About Half of Bay State Voters Say They’ve Never Heard Of Maura Healey

Printed from: https://newbostonpost.com/2022/02/01/about-half-of-bay-state-voters-say-theyve-never-heard-of-maura-healey/

By Michael P. Norton
State House News Service

Who are you again?

That’s the takeaway message from a statewide poll of 504 registered voters early in this election year.

The poll conducted by the MassINC Polling Group was in the field from January 18 to January 20, so there’s months for candidates and voters to get to know each other before the September primaries. Right now, however, the numbers show a big disconnect.

More than half of those surveyed in telephone interviews have never heard of the four declared candidates for governor.

At 48 percent, Democrat Maura Healey, who through two terms as attorney general is more well-known than her rivals, held a big lead among likely Democratic primary voters over state Senator Sonia Chang-Diaz (12 percent) and Harvard professor Danielle Allen (3 percent). Still, 38 percent of respondents, when presented with that trio, said they either didn’t know, wouldn’t vote, or preferred someone else.

If that someone else were former Boston Mayor Marty Walsh, then 32 percent of likely primary voters would take Walsh, who is not a candidate, over Healey (31 percent). While frequently describing his affection for his home state, Walsh says he loves his current federal posting as U.S. labor secretary.

“No, I’m not running for governor of Massachusetts,” Walsh told CNN’s Wolf Blitzer this month.

The Democratic State Committee on January 22 adopted rules for its nominating convention, which is planned for June 3 and June 4 in Worcester. To be eligible for the party’s convention endorsement, candidates had to file a notice of their intention to seek office with the the Democratic State Committee by 5 p.m. Friday, January 28 or present to the committee a petition for endorsement containing the signatures of 500 delegates by 5 p.m. on Tuesday, April 22, 2022.

Republican Governor Charlie Baker has opted against seeking a third term; Healey’s praise of Baker’s State of The Commonwealth address last week generated interest.

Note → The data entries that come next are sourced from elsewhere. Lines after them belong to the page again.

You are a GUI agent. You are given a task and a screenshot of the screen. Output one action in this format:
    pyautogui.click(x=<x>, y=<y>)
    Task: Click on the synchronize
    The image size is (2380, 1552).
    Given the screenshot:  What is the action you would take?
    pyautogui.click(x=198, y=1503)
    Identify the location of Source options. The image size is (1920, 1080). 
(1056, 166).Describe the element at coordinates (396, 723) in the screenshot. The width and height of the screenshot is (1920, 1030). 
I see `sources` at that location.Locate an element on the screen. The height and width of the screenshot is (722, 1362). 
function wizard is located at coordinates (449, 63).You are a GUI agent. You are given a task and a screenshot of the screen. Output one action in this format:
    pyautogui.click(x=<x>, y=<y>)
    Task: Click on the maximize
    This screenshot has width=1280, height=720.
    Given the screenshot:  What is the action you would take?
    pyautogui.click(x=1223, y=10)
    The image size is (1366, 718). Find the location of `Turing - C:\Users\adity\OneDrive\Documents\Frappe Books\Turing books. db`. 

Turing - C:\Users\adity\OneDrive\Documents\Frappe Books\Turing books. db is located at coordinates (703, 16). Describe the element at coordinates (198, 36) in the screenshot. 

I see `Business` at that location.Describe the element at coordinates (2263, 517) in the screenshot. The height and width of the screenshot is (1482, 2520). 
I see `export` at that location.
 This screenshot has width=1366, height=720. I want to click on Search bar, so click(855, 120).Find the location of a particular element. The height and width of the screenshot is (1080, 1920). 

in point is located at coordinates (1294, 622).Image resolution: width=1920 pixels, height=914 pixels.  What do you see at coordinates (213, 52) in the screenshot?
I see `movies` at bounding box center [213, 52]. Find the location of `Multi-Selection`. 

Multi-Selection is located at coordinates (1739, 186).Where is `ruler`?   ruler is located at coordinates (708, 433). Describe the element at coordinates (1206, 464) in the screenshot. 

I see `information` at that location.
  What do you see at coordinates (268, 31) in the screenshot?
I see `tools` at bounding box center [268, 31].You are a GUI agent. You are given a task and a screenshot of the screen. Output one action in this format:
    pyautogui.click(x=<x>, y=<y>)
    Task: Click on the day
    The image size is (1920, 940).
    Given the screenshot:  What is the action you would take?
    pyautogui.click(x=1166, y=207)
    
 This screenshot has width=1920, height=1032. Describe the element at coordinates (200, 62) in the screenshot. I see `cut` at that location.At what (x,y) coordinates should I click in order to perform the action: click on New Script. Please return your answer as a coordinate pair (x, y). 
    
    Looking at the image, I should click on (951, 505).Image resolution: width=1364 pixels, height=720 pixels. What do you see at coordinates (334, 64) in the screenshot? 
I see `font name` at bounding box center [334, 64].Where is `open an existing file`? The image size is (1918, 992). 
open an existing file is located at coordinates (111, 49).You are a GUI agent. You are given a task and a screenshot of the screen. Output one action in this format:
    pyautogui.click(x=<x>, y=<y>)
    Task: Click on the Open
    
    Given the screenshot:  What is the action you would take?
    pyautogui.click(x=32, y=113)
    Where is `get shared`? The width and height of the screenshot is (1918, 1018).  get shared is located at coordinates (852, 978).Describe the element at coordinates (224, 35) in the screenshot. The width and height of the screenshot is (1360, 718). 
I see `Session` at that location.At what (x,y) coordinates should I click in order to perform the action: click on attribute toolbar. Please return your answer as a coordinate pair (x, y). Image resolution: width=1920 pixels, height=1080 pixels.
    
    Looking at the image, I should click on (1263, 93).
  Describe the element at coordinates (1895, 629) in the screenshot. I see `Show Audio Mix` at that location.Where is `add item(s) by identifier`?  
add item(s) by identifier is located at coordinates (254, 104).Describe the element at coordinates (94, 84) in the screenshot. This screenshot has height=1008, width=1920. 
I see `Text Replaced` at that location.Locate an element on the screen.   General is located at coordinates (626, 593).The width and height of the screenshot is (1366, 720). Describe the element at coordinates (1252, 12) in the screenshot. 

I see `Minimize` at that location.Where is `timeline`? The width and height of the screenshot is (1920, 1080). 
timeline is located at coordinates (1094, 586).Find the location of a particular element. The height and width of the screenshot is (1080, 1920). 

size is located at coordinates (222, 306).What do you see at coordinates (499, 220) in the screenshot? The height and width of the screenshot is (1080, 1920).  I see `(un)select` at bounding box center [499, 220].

Among those polled, 49 percent said Baker’s endorsement of a candidate would make them more likely to vote for that person, compared to 21 percent who said they would be more likely to vote for a candidate endorsed by New York U.S.- Representative Alexandria Ocasio-Cortez. And in a nod to the state’s block of unenrolled voters who don’t identify with either major political party, 26 percent said the next governor should be more liberal than Baker, 23 percent said more conservative, and 45 percent said “about the same as Charlie Baker.”

Sponsored by the group Policy for Progress, the poll also included questions about education and rent control.

It found 49 percent oppose letting local governments pursue rent control policies, with 41 percent in support. Seventy-five percent support using federal stimulus money to help school districts offer one-on-one or small group tutoring. And 70 percent support state leaders doing more to racially integrate public schools.

In the race for attorney general, the numbers are favorable for another former City of Boston official. With 63 percent of respondents taking a pass on the question, former city councilor Andrea Campbell, who raised her visibility in last year’s mayoral race, drew 31 percent support compared to just 3 percent for labor attorney Shannon Liss-Riordan and 2 percent for 2018 Democratic nominee for lieutenant governor Quentin Palfrey as party insiders gear up for get-to-know-you winter caucuses. Campbell has not yet announced a decision on whether she will run, but filed her intent to seek the office with the Democratic Party on Friday, January 28.

Only 25 percent of likely primary voters expressed a preference between the two candidates running to succeed state Auditor Suzannne Bump. In that race, it’s an early dead heat between state Senator Diana DiZoglio at 13 percent and Chris Dempsey, a former state transportation official and transit advocate, at 12 percent.

Four Democrats running for lieutenant governor split up the 35 percent of respondents with a preference among that field, with Salem Mayor Kim Driscoll at 10 percent, and 5 percent each for state Representative Tami Gouveia and state senators Adam Hinds and Eric Lesser. Candidate Bret Bero, a businessman, was not listed as a choice in the question.

Fifty-seven percent of the voters surveyed said they didn’t know which primary — Democrat or Republican — they would pull a ballot for this September, or refused to answer that question.

The poll’s margin of error was plus or minus 4.4 percent.